The mitochondrial iron sulphur cluster (ISC) assembly machinery starts Fe-S biogenesis. This complex multistep process can be broken down into four main steps. It is crucial not only for the maturation of Fe-S clusters in the mitochondria but also for cytosolic and nuclear Fe-S cluster proteins [60]. The first [2Fe-2S] cluster is synthesised de novo by several vital ISC proteins; this takes place on the ISU1 scaffold protein [61]. Next, an ATP-dependent chaperone protein aids the Fe/S cluster release from Isu1 and its transfer to monothiol glutaredoxin [62]. It can then be used in proteins that require a [2Fe-2S] cluster or passed to the ISC for [4Fe-4S] cluster synthesis; the latter is the third step. Lastly, the fourth step involves the insertion of the [4Fe-4S] cluster into apoproteins that require it by ISC machinery [63]. The labile iron pool has crosstalk between the mitochondrial labile iron pool and the cytosolic, where the demand for Fe-S clusters and heme synthesis in the mitochondria can lower the cytosolic levels of labile iron.
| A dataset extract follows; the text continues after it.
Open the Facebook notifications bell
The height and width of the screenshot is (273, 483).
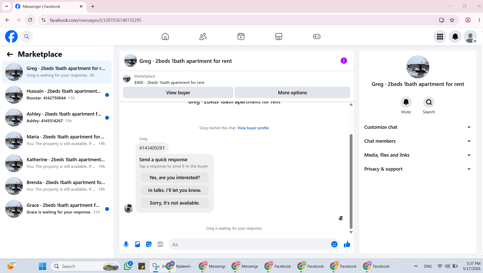coord(455,37)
The labile iron in both the cytosol and mitochondria that iron chelators target theoretically makes less iron available for incorporation into crucial iron-requiring enzymes.
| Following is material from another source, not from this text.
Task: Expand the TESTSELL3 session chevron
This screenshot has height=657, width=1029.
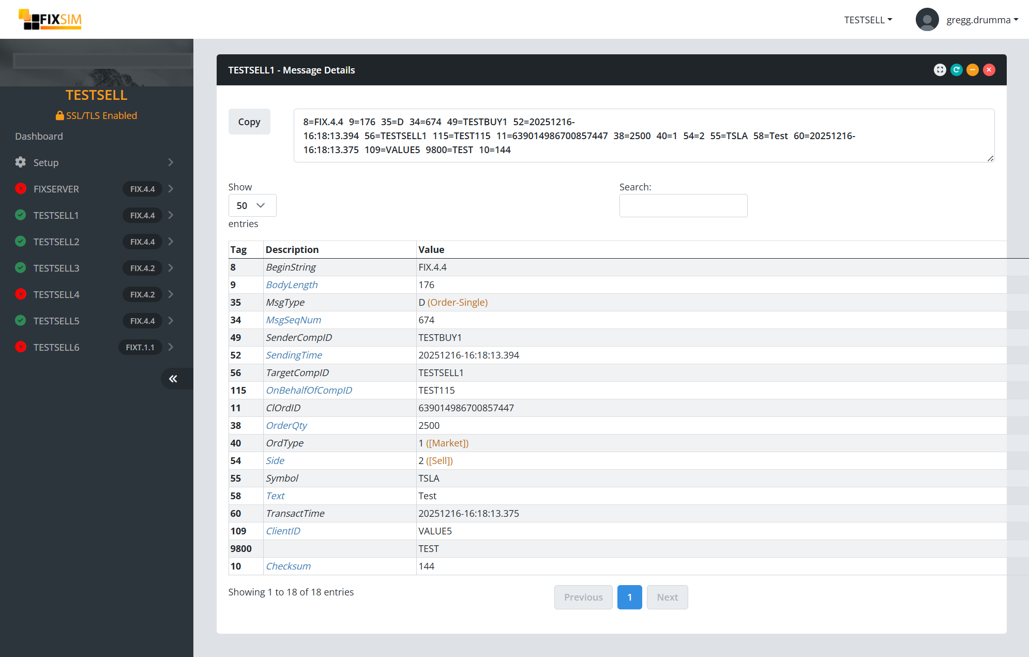Action: coord(171,268)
Cancer cells have a higher requirement for iron in order to have a proliferation advantage, which is a cancer hallmark [4,5]. Thus, cancers have adapted to increase the overall iron content in the cells. They have achieved this adaption by increasing iron intake and decreasing the efflux, for example, by increasing the transferrin receptor and decreasing ferroportin [64,65,66]. The increase in transferrin can be the result of the oncogene c-Myc. C-Myc is essential as it can be transitionally upregulated in TFR. Alternatively, it can result from hypoxia as iron is needed to deliver oxygen to cells in low oxygen conditions or by IRP2 upregulation [67,68]. Many critical enzymes involved in importing iron are upregulated in cancer, such as membrane receptors such as DMT1, which are overexpressed in several cancers [69]. Proteins that facilitate endosomal uptake of the di ferric transferrin complex are also increased in cancer, and the subsequent STEAP 1–4 proteins that are involved in reducing iron in endosomes are also overexpressed in cancer [46,70,71,72].
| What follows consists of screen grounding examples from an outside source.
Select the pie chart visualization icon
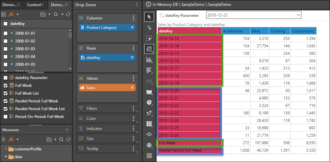 coord(149,102)
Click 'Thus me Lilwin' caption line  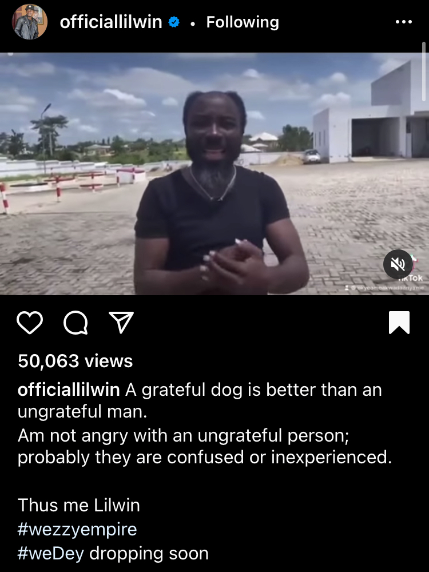[x=79, y=505]
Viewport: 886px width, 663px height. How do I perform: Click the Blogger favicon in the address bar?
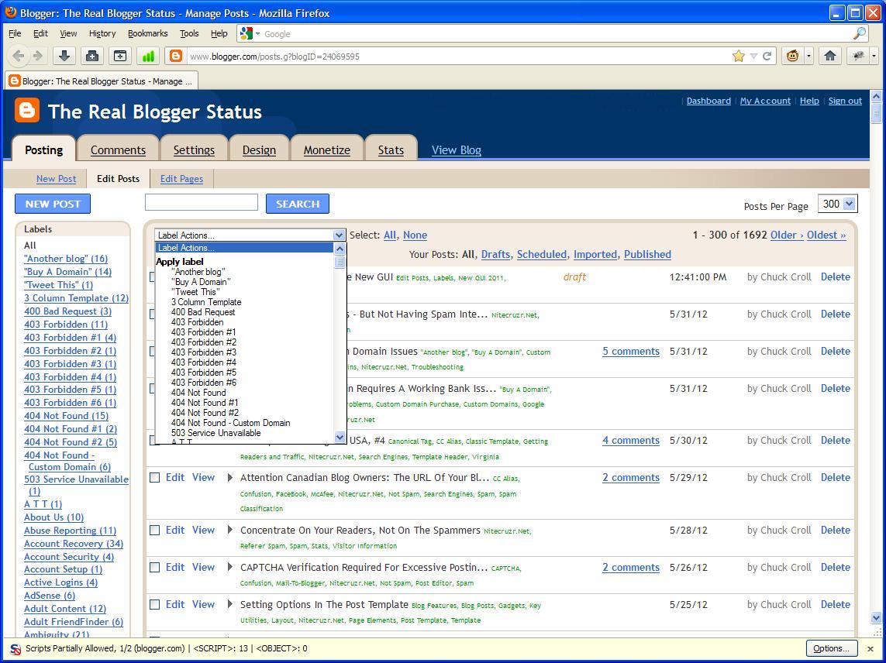coord(176,56)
As stated above, cancer cells can limit the volume of iron that can efflux; an example of this is the downregulation of ferroportin in several cancers such as ovary, lung myeloma and many more [73,74,75]. Hepcidin can also modulate ferroportin by binding to it, resulting in its eventual degradation; this has shown to be upregulated in prostate cancer cells and shows one method in which ferroportin can be decreased in cancer cells [76]. Irons decreased efflux in cancer cells and increased influx results in a much-increased labile iron pool, as shown in Figure 4. This satisfies its need for iron for the essential process, resulting in further genomic instability by iron-induced ROS. The increased labile iron pools in cancer allow more Fe-S synthesis for crucial cell functions such as DNA repair and replication. Simultaneously, it potentially results in more genetic instability by enhanced Fenton chemistry, aided by the abundance of iron. Therefore, iron chelators have been designed to target labile iron pools, remove iron, and disrupt one of cancer cells’ main adaptive mechanisms.